A CyberOne student, preparing for an interview with a campus newspaper, asked us several questions today including, “Is Cyberone the future of education at the University level?” I ended up writing a much longer-winded response than I’d expected. Here it is:

There are a lot of different ways in which you can answer this question:

  1. Are classes being offered at top universities going to be increasingly open to the public? I think a lot depends on how universities come to see their mission — one of public enlightenment or one of serving a select few. This is a question that relates both to mission as well as to business models. As with the rest of this course, the trick will be to figure out how to sustain an enterprise based on openness.

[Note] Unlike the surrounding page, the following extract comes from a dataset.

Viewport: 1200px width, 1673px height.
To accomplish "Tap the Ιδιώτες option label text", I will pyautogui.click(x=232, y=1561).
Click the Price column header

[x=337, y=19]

  2. Is the model of CyberOne scalable? I was thinking about this last night. We have drawn a group of highly-motivated students who I have high hopes have the ability to organize and teach themselves. Will that be true on a broader level?
  3. Are classes going to be taught through 3-D Multi-User Virtual Environments? One day that question might seem as quaint as asking whether everyone will be using a web browser. I think the more important question is what the compelling value of a MUVE is for education and whether most schools have the capacity to realize that value. It could be the case that MUVEs substitute for F2F classrooms. But I find that unlikely unless/until most of society has moved into a MUVE in a Matrix-like way. I think in the short run the most compelling use of MUVEs will be to simulate phenomena that wouldn’t be possible to model in real life.
  4. Are classes going to be more decentralized and allow students to chart their own course, even come up with their own “theory of the class”? In the best spirit of the liberal arts tradition, as well as what we know about adult education, I hope so. If wikis have taught us that there’s a lot of knowledge out in the peripheries waiting for the right architecture to be unlocked, then the same applies to education. In the professional ed courses I teach, we follow the mantra that the students have as much to teach each other as we do. However, the paradox is that it takes more work for teachers to take themselves out of the class than it does for them to just dictate all of its terms. (Democracy is more expensive than dictatorship!)